Autre préoccupation, partagée par l'ensemble des élus quel que soit le niveau de collectivité : la difficulté à voir et entendre les "invisibles", ceux qui ne participent jamais à aucun temps d'échange, même dans le cadre de l'école de leurs enfants par exemple. Pour recueillir des voix diverses, la CNDP ne se contente donc plus désormais des "grandes réunions publiques" n'attirant souvent qu'un certain profil - homme, plutôt âgé et plutôt aisé -, mais propose des "ateliers participatifs avec des groupes plus restreints", des "débats mobiles" dans les gares ou encore les universités, des sites internet interactifs ou encore des "serious games"…
L'important étant, pour Christian Leyrit, président de la CNDP, de rendre les modalités de participation attractives, mais surtout de convaincre chacun de l'utilité de la participation. "Ce qui est important, c'est d'avoir l'avis de citoyens éclairés", défend-il. Les "conférences de citoyens", qui consistent à informer, former et laisser débattre pendant plusieurs journées un petit groupe de personnes, fourniraient ainsi un éclairage particulièrement utile sur des sujets complexes.

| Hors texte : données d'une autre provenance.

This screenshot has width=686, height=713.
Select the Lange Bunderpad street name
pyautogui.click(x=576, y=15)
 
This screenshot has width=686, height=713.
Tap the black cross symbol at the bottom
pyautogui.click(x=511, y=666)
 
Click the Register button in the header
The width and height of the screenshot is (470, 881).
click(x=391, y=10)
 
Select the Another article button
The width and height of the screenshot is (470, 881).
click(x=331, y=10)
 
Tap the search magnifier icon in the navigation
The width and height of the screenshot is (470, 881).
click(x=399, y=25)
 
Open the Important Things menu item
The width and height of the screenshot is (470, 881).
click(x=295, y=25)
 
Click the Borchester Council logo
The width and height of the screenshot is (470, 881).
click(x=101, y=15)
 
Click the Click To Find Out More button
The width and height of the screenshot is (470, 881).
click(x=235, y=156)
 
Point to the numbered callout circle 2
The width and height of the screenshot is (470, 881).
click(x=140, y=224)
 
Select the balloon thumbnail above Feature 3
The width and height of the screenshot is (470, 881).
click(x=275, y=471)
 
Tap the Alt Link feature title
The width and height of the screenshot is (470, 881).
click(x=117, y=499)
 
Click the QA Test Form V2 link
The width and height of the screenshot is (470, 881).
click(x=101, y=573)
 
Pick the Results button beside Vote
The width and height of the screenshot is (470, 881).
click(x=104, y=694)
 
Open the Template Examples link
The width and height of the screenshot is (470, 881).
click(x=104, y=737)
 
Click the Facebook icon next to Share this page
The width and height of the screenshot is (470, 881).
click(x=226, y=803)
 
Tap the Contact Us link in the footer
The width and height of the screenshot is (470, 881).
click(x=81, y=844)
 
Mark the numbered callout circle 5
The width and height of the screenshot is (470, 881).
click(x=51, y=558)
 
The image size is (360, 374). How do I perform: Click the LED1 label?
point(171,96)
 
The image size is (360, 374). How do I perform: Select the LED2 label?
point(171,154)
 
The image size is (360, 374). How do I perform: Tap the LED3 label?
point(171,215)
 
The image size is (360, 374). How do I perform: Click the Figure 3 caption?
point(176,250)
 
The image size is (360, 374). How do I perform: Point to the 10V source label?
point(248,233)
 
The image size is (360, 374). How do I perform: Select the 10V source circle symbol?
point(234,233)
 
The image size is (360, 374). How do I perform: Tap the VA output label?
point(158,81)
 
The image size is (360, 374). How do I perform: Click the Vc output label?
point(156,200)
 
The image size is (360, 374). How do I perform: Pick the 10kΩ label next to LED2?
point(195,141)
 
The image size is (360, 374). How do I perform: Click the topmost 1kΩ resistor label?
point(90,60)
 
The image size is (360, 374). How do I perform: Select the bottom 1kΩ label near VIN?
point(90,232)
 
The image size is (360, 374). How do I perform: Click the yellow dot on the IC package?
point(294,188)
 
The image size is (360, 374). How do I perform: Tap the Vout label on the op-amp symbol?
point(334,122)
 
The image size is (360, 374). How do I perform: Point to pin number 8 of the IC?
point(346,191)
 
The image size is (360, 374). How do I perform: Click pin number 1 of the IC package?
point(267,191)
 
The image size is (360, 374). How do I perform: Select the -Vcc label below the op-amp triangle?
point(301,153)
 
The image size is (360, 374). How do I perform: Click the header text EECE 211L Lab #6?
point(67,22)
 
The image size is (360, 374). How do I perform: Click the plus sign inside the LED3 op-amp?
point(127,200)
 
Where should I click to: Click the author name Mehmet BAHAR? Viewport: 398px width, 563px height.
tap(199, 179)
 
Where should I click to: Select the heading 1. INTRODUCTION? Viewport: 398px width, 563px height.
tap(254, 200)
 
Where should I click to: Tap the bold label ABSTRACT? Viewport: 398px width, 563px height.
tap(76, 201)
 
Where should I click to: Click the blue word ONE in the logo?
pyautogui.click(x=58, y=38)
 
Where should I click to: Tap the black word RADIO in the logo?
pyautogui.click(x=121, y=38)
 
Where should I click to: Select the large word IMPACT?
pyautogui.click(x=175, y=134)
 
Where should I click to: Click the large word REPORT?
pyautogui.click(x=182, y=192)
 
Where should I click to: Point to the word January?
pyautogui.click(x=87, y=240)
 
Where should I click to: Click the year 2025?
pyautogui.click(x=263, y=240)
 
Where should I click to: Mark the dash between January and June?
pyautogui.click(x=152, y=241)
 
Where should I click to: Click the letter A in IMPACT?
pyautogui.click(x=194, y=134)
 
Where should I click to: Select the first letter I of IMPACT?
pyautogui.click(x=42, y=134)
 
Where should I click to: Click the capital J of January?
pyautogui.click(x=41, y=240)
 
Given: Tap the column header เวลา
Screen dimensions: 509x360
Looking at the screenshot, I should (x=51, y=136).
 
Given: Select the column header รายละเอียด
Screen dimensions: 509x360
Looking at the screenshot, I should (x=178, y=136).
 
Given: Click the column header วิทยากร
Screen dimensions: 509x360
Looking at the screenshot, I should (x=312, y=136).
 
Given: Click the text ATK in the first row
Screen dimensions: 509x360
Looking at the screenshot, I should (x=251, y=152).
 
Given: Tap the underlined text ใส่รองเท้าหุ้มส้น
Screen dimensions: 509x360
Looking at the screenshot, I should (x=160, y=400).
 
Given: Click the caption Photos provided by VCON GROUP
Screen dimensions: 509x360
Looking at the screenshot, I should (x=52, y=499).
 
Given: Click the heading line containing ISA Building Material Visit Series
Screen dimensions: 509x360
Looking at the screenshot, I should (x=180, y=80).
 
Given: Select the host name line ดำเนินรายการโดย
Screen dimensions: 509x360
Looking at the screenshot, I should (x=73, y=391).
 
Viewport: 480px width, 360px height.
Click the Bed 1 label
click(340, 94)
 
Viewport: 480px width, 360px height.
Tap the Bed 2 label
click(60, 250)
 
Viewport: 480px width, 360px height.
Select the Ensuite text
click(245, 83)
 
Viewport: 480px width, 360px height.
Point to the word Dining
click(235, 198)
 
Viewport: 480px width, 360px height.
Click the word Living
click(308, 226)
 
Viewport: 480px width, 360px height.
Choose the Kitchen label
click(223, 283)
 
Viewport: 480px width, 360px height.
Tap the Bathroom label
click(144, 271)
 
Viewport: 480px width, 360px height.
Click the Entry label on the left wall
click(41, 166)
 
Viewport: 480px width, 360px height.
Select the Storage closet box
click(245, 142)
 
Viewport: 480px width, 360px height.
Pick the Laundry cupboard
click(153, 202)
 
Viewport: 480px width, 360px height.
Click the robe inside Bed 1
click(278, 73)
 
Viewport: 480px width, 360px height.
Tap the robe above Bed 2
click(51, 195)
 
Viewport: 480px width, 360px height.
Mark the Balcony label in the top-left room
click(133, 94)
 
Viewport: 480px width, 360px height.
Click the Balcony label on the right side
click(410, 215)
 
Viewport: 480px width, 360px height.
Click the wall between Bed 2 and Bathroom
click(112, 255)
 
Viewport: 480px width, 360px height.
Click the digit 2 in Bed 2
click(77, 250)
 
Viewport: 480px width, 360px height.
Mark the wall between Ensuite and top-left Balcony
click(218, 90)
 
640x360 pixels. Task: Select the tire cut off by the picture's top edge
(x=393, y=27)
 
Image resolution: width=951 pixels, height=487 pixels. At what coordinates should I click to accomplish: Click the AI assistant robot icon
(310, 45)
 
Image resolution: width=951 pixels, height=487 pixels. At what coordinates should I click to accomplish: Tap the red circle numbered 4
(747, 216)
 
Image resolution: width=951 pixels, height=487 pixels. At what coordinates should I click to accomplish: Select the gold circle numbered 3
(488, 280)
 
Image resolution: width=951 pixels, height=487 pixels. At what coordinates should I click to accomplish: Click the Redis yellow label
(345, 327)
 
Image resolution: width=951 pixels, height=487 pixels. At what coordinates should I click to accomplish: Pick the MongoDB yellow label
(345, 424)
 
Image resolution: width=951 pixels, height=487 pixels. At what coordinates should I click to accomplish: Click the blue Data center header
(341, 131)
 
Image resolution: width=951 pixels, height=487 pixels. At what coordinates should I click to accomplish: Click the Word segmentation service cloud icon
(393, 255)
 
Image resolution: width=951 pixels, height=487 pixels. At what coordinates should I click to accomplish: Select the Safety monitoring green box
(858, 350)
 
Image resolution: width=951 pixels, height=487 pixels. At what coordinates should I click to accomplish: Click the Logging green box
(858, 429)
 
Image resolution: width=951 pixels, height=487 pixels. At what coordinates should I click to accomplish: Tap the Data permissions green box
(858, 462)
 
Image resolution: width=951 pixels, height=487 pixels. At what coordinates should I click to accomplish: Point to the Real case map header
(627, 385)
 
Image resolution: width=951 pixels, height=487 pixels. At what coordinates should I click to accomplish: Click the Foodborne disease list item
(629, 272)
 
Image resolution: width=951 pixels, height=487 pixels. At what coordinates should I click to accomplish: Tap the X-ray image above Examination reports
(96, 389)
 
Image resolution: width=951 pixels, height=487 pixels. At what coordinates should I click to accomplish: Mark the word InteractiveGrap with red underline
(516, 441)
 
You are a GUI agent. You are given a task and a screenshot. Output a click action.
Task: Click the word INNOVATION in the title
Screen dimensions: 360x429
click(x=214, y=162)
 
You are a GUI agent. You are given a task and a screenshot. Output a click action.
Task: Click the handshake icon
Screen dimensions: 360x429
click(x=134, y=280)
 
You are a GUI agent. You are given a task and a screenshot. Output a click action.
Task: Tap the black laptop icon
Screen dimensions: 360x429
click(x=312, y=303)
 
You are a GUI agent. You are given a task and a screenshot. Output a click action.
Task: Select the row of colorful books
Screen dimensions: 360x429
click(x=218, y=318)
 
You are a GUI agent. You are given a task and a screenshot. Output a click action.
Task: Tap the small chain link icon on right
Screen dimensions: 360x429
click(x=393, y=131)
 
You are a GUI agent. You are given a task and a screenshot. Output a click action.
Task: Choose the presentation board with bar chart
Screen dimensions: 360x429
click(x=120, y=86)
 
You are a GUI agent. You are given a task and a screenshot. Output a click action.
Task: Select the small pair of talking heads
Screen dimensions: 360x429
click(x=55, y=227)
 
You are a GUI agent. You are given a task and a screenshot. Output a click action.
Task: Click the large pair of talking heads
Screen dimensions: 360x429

Revenir à ce qui fonde (ou devrait fonder) la décision publique : le diagnostic
La recherche de consensus est cependant une illusion, pour le président de la CNDP ; puisqu'il y a forcément "des gagnants et des perdants de la décision publique", on peut en revanche envisager une "compensation" pour les perdants… Pour les élus locaux, il importe surtout de prévenir les conflits qui peuvent bloquer certains projets pendant des années. Lorsque le "diagnostic est partagé, la décision est mieux comprise", estime Françoise Gatel, sénatrice UDI d'Ille-et-Vilaine.
L'absence de diagnostic clair et, a fortiori, de diagnostic partagé est au cœur de la crise de légitimité démocratique actuelle, avait estimé le philosophe et historien Marcel Gauchet lors de son audition, le 19 janvier, par la mission sénatoriale. La fonction des élus est "d'établir un diagnostic des problèmes, ce qui est tout aussi important que trancher et prendre des décisions sur la base de ce diagnostic" avait-il rappelé. Avant d'ajouter : "La vie politique est peuplée de solutions à des problèmes qui ne sont ni posés ni compris."